Womit stellte man laut dem Text zur Zukunftssicht im Mittelalter eine Zeitlang wirksamen Schutz her?

→ **VORGEGEBENER TEXT**:
= = = = =
Wir möchten den heutigen Newsletter mit einem Blick über den Tellerrand beginnen. Auch, um positive Zukunftsperspektiven aufzuzeigen.
Zukunftssicht
Um bei den momentan anstehenden Umbrüchen Richtung Netzwerkgesellschaft richtige Entscheidungen treffen zu können, ist es erforderlich, bisher durchaus erfolgreiche Vorgehensweisen zu überdenken und auch verlassen. Auch im Mittelalter war es eine Zeitlang gut und ausreichend, mit immer höheren und dickeren Stadtmauern einen wirksamen Schutz herzustellen. Aber dann kamen ziemlich abrupt neue Waffensysteme. Die traditionelle Vorgehensweise musste rasch verlassen werden.
= = = = =
→ **DATENAUSZUG**:
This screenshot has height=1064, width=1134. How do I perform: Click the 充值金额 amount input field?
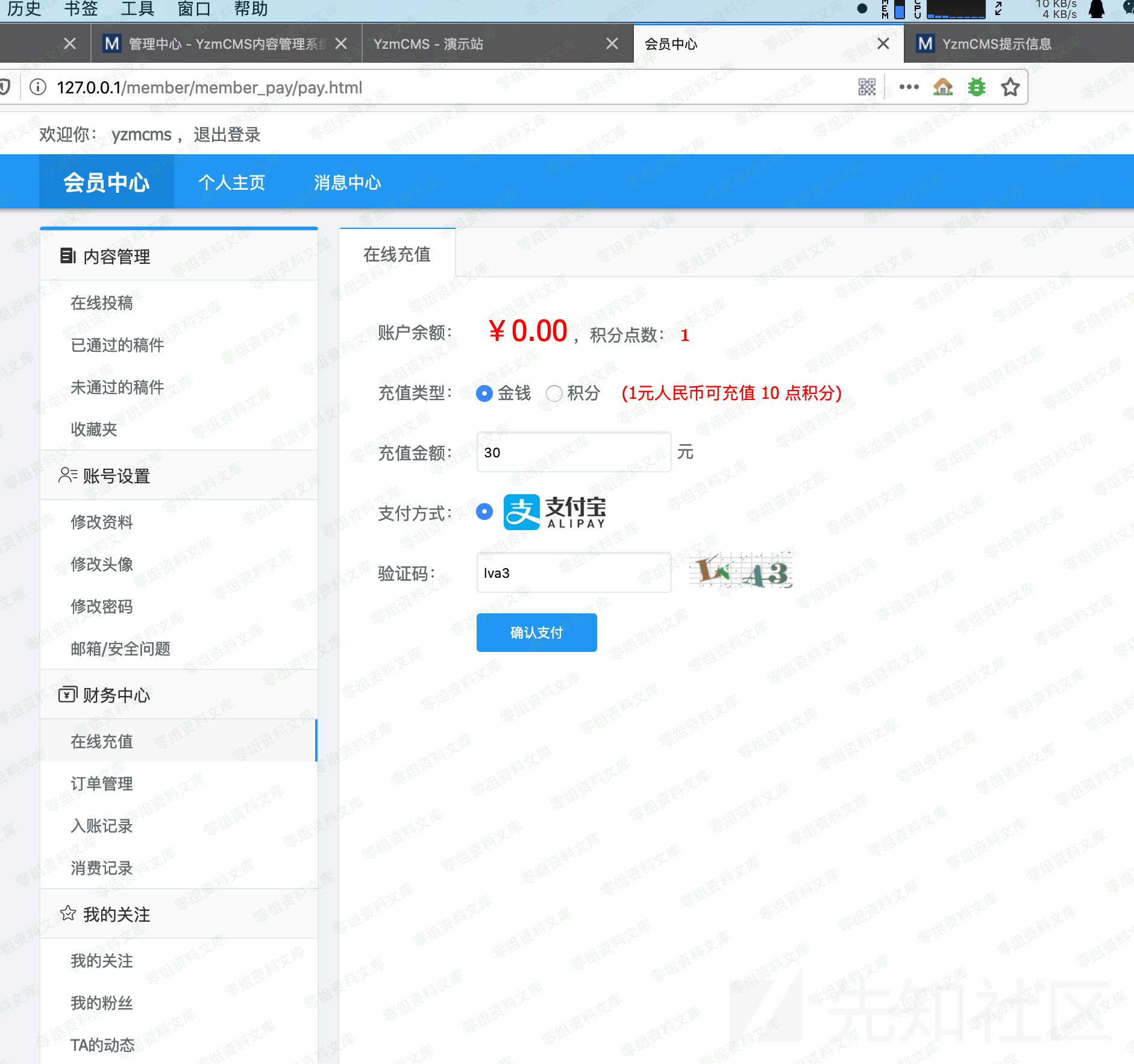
= = = = =
→ **LÖSUNG DER AUFGABE**:
Mit immer höheren und dickeren Stadtmauern.